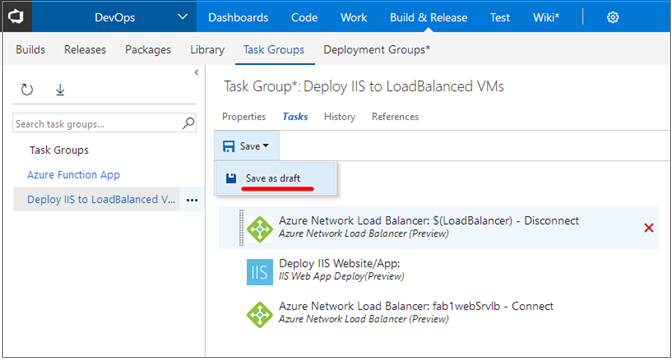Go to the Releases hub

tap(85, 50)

=-=-=-=-=

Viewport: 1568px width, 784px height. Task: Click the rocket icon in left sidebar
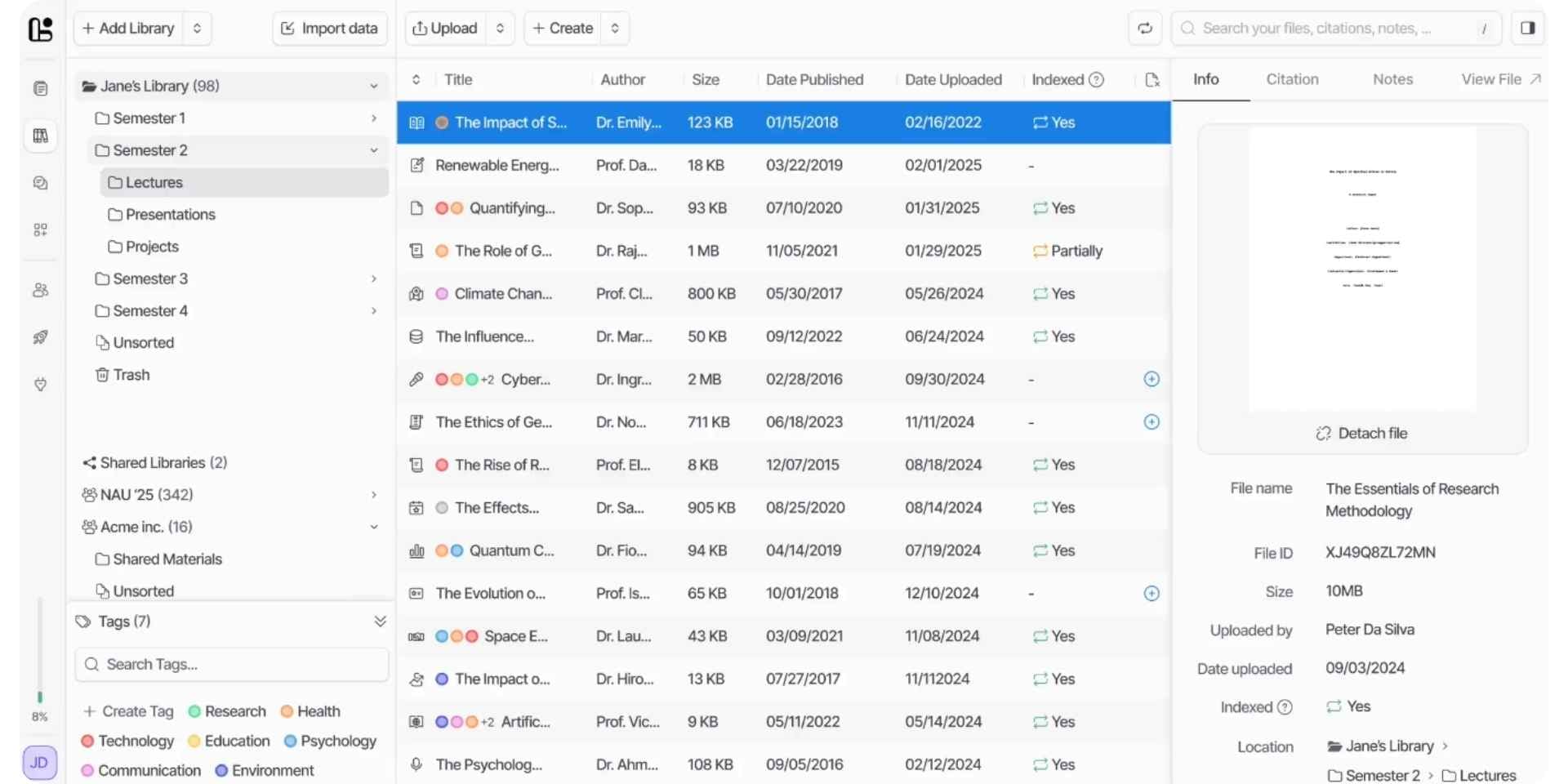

=-=-=-=-=

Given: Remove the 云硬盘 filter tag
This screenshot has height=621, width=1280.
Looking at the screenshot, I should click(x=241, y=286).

=-=-=-=-=

=== The problem ===
Output the data lines from the one containing "Given: Remove the 云硬盘 filter tag" up to and including the one containing "Looking at the", reproducing them precisely.

=== Expected answer ===
Given: Remove the 云硬盘 filter tag
This screenshot has height=621, width=1280.
Looking at the screenshot, I should click(x=241, y=286).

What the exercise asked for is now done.